Graphene-nanotube hybrid boosts lithium metal batteries

22-May-2017 - USA

Rice University scientists have created a rechargeable lithium metal battery with three times the capacity of commercial lithium-ion batteries by resolving something that has long stumped researchers: the dendrite problem.

Tour Group/Rice University

Lithium metal coats the hybrid graphene and carbon nanotube anode in a battery created at Rice University. The lithium metal coats the three-dimensional structure of the anode and avoids forming dendrites.

Tour Group/Rice University

An electron microscope image shows a carbon nanotube evenly coated with lithium metal. Tests on the graphene-carbon nanotube anode created at Rice University show it resists the formation of lithium dendrites that can damage batteries.

Tour Group/Rice University

A graphic shows carbon nanotubes covalently bonded to a graphene substrate. The material created at Rice University is being tested as an anode for high-capacity lithium metal batteries.

Tour Group/Rice University
Tour Group/Rice University
Tour Group/Rice University

The Rice battery stores lithium in a unique anode, a seamless hybrid of graphene and carbon nanotubes. The material first created at Rice in 2012 is essentially a three-dimensional carbon surface that provides abundant area for lithium to inhabit.

The anode itself approaches the theoretical maximum for storage of lithium metal while resisting the formation of damaging dendrites or "mossy" deposits.
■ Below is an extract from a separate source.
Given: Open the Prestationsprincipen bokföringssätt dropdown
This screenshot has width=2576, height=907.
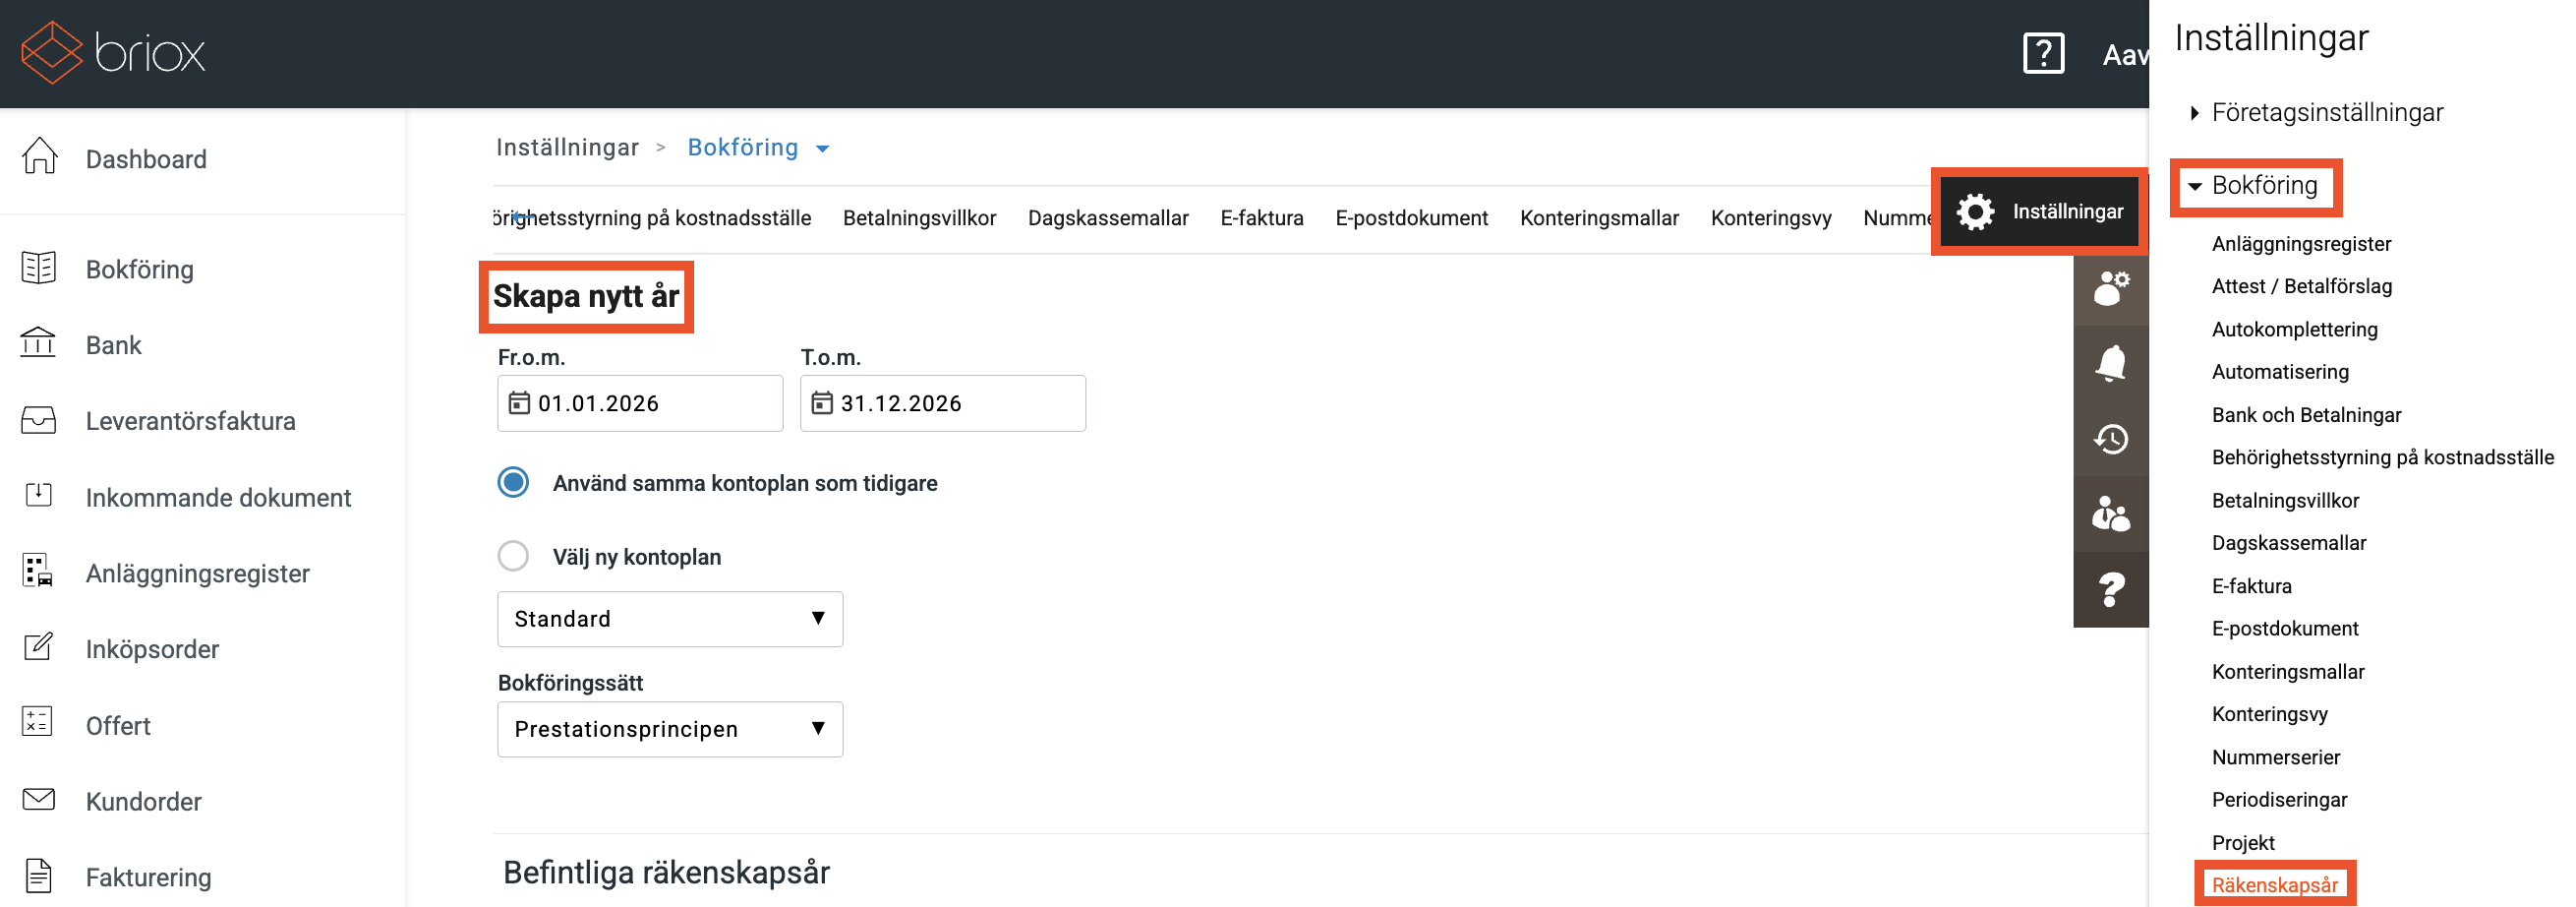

Dendrites have bedeviled attempts to replace lithium-ion with advanced lithium metal batteries that last longer and charge faster. Dendrites are lithium deposits that grow into the battery's electrolyte. If they bridge the anode and cathode and create a short circuit, the battery may fail, catch fire or even explode.

Rice researchers led by chemist James Tour found that when the new batteries are charged, lithium metal evenly coats the highly conductive carbon hybrid in which nanotubes are covalently bonded to the graphene surface.

The hybrid replaces graphite anodes in common lithium-ion batteries that trade capacity for safety.

"Lithium-ion batteries have changed the world, no doubt," Tour said, "but they're about as good as they're going to get. Your cellphone's battery won't last any longer until new technology comes along."

He said the new anode's nanotube forest, with its low density and high surface area, has plenty of space for lithium particles to slip in and out as the battery charges and discharges. The lithium is evenly distributed, spreading out the current carried by ions in the electrolyte and suppressing the growth of dendrites.

Though the prototype battery's capacity is limited by the cathode, the anode material achieves a lithium storage capacity of 3,351 milliamp hours per gram, close to the theoretical maximum and 10 times that of lithium-ion batteries, Tour said. Because of the low density of the nanotube carpet, the ability of lithium to coat all the way down to the substrate ensures maximum use of the available volume, he said.

The researchers had their "Aha!" moment in 2014, when co-lead author Abdul-Rahman Raji, a former graduate student in Tour's lab and now a postdoctoral researcher at the University of Cambridge, began experimenting with lithium metal and the graphene-nanotube hybrid.

"I reasoned that lithium metal must have plated on the electrode while analyzing results of experiments carried out to store lithium ions in the anode material combined with a lithium cobalt oxide cathode in a full cell," Raji said. "We were excited because the voltage profile of the full cell was very flat. At that moment, we knew we had found something special."

Within a week, Raji and co-lead author Rodrigo Villegas Salvatierra, a Rice postdoctoral researcher, deposited lithium metal into a standalone hybrid anode so they could have a closer look with a microscope. "We were stunned to find no dendrites grown, and the rest is history," Raji said.

To test the anode, the Rice lab built full batteries with sulfur-based cathodes that retained 80 percent capacity after more than 500 charge-discharge cycles, approximately two years' worth of use for a normal cellphone user, Tour said. Electron microscope images of the anodes after testing showed no sign of dendrites or the moss-like structures that have been observed on flat anodes. To the naked eye, anodes within the quarter-sized batteries were dark when empty of lithium metal and silver when full, the researchers reported.

"Many people doing battery research only make the anode, because to do the whole package is much harder," Tour said. "We had to develop a commensurate cathode technology based upon sulfur to accommodate these ultrahigh-capacity lithium anodes in first-generation systems. We're producing these full batteries, cathode plus anode, on a pilot scale, and they're being tested."